Quel sont les éléments pour qu’un but passe à l’histoire? Il faut que ce but soit inscrit dans des circonstances particulières, et qu’il soit d’une importance majeure, voir même vitale, dans un contexte dramatique. De plus, s’il est marqué contre un ennemi juré l’exploit marque davantage l’imaginaire des gens. La qualité des équipes qui s’affrontent est un autre élément à prendre en considération. Le but égalisateur de Guy Lafleur face à Gilles Gilbert, en cette soirée de mai 1979, répond à ces critères. Question de remettre de l’ordre dans mes souvenirs, j’ai visionné à nouveau le match avant d’écrire ces lignes. Quel match!

Canadien et Bruins s’étaient livrés une véritable bataille de tranchées lors de cette 7e partie. Et au fil des décennies, une foule de détails en rapport à cette rencontre est disparue de la mémoire collective des amateurs de hockey.

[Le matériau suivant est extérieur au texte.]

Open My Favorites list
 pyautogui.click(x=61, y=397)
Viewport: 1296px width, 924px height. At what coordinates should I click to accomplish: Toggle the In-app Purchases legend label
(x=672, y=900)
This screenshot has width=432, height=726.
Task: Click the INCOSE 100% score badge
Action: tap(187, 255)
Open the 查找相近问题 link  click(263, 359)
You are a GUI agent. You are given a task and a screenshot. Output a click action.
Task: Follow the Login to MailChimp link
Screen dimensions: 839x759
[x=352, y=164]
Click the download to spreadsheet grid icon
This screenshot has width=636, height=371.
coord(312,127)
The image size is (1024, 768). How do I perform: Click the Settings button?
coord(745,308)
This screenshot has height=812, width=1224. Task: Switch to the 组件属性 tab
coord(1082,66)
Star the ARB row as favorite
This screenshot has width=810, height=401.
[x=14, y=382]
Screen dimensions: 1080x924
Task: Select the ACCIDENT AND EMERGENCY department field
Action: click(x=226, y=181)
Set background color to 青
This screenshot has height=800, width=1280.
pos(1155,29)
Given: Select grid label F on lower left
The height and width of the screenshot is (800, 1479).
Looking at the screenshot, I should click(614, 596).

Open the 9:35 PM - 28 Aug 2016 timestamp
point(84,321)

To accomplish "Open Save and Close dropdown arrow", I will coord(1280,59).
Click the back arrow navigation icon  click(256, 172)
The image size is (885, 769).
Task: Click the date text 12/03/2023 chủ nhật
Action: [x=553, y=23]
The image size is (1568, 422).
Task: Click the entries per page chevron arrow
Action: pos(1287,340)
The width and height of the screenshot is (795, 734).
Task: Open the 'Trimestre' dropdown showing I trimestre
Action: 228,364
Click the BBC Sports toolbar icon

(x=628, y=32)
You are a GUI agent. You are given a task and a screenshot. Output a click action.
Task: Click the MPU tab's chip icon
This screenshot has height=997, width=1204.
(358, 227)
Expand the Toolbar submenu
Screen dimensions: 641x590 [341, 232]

Le Canadien, qui disposait de la meilleure offensive de la ligue, accusait un retard de 3-1 au début de la troisième période. Mais Guy Lafleur avait préparé deux buts rapides (Mark Napier, Guy Lapointe) pour égaler la marque. Notons que le Tricolore allait perdre les services de Pointu quelques minutes plus tard en raison d’une blessure. Scotty Bowman avait dû ainsi faire preuve de créativité, et jumeler Robinson à Savard. Brian Engblom n’allait faire quelques présences sur la glace. Les deux défenseurs vedettes avaient terminé le match avec près de 40 minutes de temps de glace. Bob Gainey, lui, était employé pour les mises en jeu en zone défensive, et retraitait au banc dès que la rondelle entrait dans le territoire des Bruins. Guy Lafleur évoluait sur deux trios. La circulation près du banc du Canadien était donc très achalandée.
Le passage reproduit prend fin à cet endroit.